Name the 4 types of collagen and what tissues they make up.
Type I - bone, tendon, dermis
Type II - hyaline cartilage, intravertebral disk
Type III - reticular fibers (need silver stain to see), smooth muscle
Type IV - basement membrane
Elastic fibers are found in th ECM of some CT, describe their composition.
Like collagen but thinner.
No hydroxylysine.
Reveled by special elastic stains
Microfibrils made of glycoproteins contain fibrillin --> surrounded by amorphous elastin.
Desmosine and isodesmosine in elastin provide elastic properties. (Marfans syndrome = defect in fibrillin)

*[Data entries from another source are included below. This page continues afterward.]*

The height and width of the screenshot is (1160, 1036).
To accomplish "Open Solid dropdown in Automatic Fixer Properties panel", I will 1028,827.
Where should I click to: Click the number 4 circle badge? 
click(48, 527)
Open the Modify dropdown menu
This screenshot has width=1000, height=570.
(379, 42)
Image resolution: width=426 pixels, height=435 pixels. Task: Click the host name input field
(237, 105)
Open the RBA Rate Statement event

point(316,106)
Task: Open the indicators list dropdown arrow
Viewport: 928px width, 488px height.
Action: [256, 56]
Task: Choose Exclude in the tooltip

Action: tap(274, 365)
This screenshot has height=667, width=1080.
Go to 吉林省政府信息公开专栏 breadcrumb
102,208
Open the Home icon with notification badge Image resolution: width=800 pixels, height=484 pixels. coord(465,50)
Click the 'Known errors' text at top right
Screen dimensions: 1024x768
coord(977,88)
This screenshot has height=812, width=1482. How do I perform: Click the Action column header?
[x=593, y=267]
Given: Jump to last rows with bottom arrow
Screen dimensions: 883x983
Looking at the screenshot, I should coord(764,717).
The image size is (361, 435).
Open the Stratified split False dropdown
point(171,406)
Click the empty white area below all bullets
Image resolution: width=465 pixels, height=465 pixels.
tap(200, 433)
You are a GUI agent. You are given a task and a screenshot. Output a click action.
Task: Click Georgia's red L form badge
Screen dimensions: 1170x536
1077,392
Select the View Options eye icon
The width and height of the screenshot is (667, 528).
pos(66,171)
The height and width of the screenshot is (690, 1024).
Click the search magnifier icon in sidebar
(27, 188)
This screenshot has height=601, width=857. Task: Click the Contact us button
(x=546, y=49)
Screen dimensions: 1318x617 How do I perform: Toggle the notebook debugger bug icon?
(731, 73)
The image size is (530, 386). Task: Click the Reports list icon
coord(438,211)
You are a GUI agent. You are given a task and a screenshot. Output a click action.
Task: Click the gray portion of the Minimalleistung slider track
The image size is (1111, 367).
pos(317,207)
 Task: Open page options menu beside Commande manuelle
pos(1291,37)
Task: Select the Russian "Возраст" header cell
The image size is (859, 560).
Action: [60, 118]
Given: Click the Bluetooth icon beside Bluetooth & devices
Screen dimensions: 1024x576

What role to desmosine and isodesmosine play in elastic fibers?
These are unique to elastin and are responsible for covalent bonds b/w elastin --> giving elastic fibers their elastic properties.
What is the role of structural glycoproteins in the ECM of CT and what are some examples - what do they do?
Structural GP - adhere connective tissues, cells, epithelia. Link elements of ECM to each other and cells within.
Laminin - helps in binding of basement membranes to epithelial cells
Fibronectin - Binds integrins to hold everything together
What is the function of the ground substance in ECM of CT?
Hydrated gel in which cells, fibers, and proteins are embedded. Essential for diffusion of nutrients, binds water, electrolytes, hormones.
What is the composition of the ECM of CT?
Viscous gel of glycosainoglycans (GAGs) long disaccharide repeats that are bound to a protein core. Proteoglycans are the GAGs bound to the protein core. --> create pockets for water.
Hyaluronic acid is one GAG found in synovial fluid, cartilage, umbilical cord.
What are the two types of connective tissue? Describe their appearance.
Loose and regular.
Loose --> irregular
Dense --> regular and irregular
Loose has lots of cells, few fibers, lots of granule substance
Dense has fewer cells, more fibers
Adipose tissue is a specialized connective tissue. What are the two types?
White (unilocular) and brown (mutlilocular) fat. Uniclocular has one fat droplet and multilocular has many. Brown is found in animals and infants --> generates heat, lots of mitochondria and uncoupling enzymes.